When setting up Burning Eye Books, why did you choose to focus on platforming spoken word artists in particular?

I didn’t. It is not a term that I would have recognised at the time and it is not one I particularly like now. We publish poetry. We just happen to focus on the performative end of the spectrum and often in a place where poetry and comedy collide. Many of our poets cross over a line where if they only published printed words rather than got up in front of microphones no one would feel the need for any word other than poet. I compromise and say spoken word poet sometimes to differentiate from non-poetry spoken word. If you look for spoken word in a bookshop you find audiobooks.

What do you think the page offers to a poet that the stage doesn’t, and vice versa?

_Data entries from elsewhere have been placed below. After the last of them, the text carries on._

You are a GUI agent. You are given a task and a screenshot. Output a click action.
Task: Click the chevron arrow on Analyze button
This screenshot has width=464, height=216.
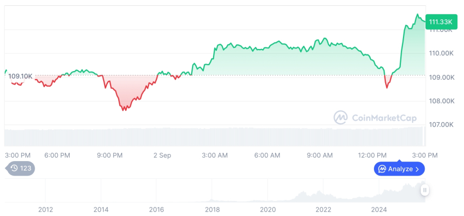(418, 169)
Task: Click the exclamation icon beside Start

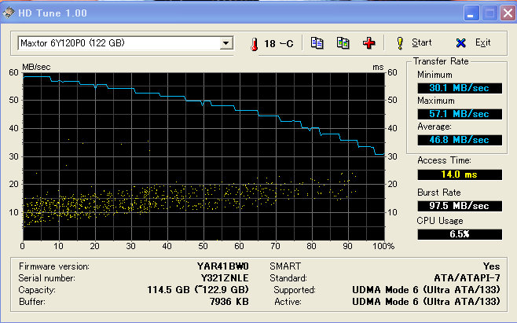Action: click(399, 42)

The page = book sales. Books are merchandise. Books as merchandise. That is what Burning Eye was started for and this remains at the heart of the mission. I read an interview with the late great Felix Dennis where he bragged about selling more copies of his book at one sell out gig than that year’s TS Eliot winner had sold in total and thought there was something in that. The thing is that the reader, the audience member doesn’t care. It is all poetry to them and if they read a poet they like they will go and listen to them read or perform and if they hear a poet they like they will buy the book so that they can take the voice home with them.

How do you work with your writers in the editing process to get from initial manuscript/pitch to book release?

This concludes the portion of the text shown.